▶ **Goal of the exercise**
The answer must be a single number: the count of lines below that contain the string "user".

▶ **Data listing**
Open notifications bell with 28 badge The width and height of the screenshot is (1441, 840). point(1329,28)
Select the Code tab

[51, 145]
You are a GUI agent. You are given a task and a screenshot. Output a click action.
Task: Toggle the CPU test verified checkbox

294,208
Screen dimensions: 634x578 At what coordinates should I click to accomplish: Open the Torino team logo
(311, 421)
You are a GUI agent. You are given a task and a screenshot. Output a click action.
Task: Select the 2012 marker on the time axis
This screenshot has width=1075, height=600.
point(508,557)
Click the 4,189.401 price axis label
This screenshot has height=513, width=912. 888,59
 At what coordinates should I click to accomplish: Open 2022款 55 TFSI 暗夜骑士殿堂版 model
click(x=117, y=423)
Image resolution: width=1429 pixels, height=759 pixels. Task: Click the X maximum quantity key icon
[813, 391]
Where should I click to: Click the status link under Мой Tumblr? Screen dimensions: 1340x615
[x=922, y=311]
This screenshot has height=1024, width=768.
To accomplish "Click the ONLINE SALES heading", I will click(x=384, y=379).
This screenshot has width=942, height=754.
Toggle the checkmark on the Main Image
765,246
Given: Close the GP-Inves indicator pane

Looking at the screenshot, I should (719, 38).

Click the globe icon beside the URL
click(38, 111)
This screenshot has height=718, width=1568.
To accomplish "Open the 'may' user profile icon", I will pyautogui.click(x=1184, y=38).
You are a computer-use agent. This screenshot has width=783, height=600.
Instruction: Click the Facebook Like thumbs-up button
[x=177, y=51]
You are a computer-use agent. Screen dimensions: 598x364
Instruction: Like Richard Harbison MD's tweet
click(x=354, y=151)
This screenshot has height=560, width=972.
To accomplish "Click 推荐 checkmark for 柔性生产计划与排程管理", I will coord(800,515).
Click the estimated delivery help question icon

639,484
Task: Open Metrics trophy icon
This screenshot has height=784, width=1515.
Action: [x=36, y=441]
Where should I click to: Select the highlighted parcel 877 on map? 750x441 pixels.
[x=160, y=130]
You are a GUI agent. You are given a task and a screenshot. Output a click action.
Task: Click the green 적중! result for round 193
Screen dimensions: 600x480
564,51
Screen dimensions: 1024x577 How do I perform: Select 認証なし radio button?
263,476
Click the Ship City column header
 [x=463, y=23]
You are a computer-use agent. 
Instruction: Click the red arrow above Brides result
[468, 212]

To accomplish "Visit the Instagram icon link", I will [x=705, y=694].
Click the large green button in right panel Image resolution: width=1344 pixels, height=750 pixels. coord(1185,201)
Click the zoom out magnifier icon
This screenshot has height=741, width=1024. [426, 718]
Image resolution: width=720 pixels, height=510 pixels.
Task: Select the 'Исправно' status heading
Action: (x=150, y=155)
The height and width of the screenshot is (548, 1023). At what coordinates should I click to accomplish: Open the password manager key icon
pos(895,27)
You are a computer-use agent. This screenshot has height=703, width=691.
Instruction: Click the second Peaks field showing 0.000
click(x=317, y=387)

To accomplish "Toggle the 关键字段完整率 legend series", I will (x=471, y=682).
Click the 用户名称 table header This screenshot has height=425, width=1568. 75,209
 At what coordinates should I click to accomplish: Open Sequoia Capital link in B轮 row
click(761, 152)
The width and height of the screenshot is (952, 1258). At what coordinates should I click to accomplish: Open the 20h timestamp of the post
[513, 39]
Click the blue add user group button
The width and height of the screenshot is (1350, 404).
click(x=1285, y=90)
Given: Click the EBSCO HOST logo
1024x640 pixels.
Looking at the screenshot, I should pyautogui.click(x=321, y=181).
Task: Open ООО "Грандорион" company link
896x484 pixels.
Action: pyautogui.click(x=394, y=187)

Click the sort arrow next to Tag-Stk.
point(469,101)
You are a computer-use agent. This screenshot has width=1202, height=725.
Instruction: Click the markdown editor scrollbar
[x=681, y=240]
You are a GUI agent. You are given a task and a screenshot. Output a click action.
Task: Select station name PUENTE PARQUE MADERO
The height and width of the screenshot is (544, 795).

▶ **Output of the exercise**
2